BRUSSELS (Reuters) – Insurance broker Aon’s offer to sell assets in five EU countries and takeover target Willis Towers Watson’s reinsurance arm may not be enough to address EU competition concerns, people familiar with the matter said on Tuesday.
Aon is looking to the acquisition to create the world’s largest insurance broker ahead of Marsh & McLennan Companies Inc as the industry grapples with rising claims and new challenges from the COVID-19 pandemic and climate change.
Last Friday, the London-headquartered company submitted concessions to the European Union’s competition watchdog, which did not disclose details in line with its policy. The watchdog often requires acquiring companies to make concessions that will strengthen rivals before giving its go-ahead.
Aon has proposed selling Willis Re, its biggest concession, and Willis’ German retirement benefits and consulting business. It has also offered to sell Willis’ insurance broking activities in France, including French unit Gras Savoye, as well as in Germany, Spain and the Netherlands, one of the people said.
In addition, Aon is offering to sell Willis’ entire property and casualty business portfolio servicing large multinationals in those four countries and other European assets to service these clients, as well as its financial and professional lines, the person said.
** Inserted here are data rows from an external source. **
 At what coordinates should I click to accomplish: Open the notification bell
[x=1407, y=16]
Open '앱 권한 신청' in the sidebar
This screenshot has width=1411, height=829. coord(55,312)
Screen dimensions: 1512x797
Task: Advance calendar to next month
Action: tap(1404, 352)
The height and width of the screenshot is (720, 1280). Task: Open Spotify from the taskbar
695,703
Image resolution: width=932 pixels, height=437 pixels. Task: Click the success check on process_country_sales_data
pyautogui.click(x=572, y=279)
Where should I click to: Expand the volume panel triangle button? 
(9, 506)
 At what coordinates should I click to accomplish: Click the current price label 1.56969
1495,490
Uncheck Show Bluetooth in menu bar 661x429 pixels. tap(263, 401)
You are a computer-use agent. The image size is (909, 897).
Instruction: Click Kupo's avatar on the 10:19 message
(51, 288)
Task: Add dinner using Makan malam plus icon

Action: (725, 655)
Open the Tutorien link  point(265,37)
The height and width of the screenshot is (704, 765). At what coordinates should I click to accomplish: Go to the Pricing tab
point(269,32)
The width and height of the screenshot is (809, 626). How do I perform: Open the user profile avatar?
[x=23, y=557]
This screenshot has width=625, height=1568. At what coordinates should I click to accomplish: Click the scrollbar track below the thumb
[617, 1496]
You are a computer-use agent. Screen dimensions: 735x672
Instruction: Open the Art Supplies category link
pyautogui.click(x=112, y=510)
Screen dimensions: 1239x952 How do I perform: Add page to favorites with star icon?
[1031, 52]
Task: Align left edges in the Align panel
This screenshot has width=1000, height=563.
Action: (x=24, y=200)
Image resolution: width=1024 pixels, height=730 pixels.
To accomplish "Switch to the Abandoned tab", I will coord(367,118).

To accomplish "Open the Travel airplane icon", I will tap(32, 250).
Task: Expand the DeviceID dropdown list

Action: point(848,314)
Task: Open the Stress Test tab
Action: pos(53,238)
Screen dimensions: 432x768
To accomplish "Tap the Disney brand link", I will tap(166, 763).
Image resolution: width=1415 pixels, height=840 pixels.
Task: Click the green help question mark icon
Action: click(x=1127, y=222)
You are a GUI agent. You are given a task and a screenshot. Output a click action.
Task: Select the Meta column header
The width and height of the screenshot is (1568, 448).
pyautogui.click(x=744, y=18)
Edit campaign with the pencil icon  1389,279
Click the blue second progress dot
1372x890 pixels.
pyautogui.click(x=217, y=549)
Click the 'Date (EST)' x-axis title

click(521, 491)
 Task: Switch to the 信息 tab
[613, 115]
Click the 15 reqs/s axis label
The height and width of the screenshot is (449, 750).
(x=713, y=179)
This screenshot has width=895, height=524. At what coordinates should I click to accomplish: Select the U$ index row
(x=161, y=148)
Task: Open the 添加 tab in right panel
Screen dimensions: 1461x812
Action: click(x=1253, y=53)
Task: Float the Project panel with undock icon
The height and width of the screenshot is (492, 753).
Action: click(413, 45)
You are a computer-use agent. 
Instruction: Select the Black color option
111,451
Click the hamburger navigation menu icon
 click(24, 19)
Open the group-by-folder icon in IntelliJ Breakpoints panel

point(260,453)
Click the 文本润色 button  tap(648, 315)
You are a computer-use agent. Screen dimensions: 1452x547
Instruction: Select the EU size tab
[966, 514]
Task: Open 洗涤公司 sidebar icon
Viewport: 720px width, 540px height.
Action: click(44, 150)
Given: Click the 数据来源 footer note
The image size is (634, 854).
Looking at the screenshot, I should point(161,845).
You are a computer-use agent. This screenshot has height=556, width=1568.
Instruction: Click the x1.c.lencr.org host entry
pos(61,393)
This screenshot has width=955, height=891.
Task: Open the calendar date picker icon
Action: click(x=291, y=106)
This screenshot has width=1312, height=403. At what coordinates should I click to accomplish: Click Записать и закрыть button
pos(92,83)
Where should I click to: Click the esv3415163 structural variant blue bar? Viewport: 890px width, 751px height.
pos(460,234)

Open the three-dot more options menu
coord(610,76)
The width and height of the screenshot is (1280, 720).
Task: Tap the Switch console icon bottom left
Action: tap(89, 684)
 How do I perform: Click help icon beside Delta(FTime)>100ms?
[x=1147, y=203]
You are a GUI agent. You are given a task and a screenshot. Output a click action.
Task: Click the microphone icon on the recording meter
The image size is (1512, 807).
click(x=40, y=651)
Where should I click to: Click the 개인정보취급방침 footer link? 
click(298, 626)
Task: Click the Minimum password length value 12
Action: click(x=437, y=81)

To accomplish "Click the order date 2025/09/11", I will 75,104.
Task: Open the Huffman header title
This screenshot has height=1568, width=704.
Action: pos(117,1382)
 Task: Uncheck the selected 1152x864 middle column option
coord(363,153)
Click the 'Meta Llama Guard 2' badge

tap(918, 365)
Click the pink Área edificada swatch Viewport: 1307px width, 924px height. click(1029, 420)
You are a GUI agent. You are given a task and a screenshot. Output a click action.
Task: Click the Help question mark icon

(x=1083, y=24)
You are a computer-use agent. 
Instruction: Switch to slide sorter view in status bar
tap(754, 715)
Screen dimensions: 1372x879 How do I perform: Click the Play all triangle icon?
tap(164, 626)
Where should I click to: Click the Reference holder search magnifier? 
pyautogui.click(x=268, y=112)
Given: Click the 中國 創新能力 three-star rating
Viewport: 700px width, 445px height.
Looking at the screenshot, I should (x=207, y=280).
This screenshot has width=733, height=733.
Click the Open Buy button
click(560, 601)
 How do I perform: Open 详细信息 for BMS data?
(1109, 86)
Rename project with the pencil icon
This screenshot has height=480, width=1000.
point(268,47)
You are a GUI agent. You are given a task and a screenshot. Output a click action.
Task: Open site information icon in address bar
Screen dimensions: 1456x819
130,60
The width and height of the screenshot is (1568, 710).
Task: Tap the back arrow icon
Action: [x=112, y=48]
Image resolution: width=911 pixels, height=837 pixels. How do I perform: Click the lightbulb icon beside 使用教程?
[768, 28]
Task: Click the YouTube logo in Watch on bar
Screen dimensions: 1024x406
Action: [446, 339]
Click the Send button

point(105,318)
“The remedy does not reflect market reality. It leaves out multinationals in other countries,” the person said.
“It would help a lot if Willis UK is divested because a lot of specialities sit there. Aon needs to divest Willis’ global network. The remedy here is about Europe, it doesn’t address needs outside Europe,” the person said.
Willis’ UK cyber business, UK financial and professional lines, its global aviation business and space business are also part of the concessions package, while Willis brokers in Italy, Portugal and the Netherlands could be transferred to the buyer of the assets.
The European Commission has given rivals and customers until Friday to respond to the proposal. It is schedule to decide on the deal by July 12.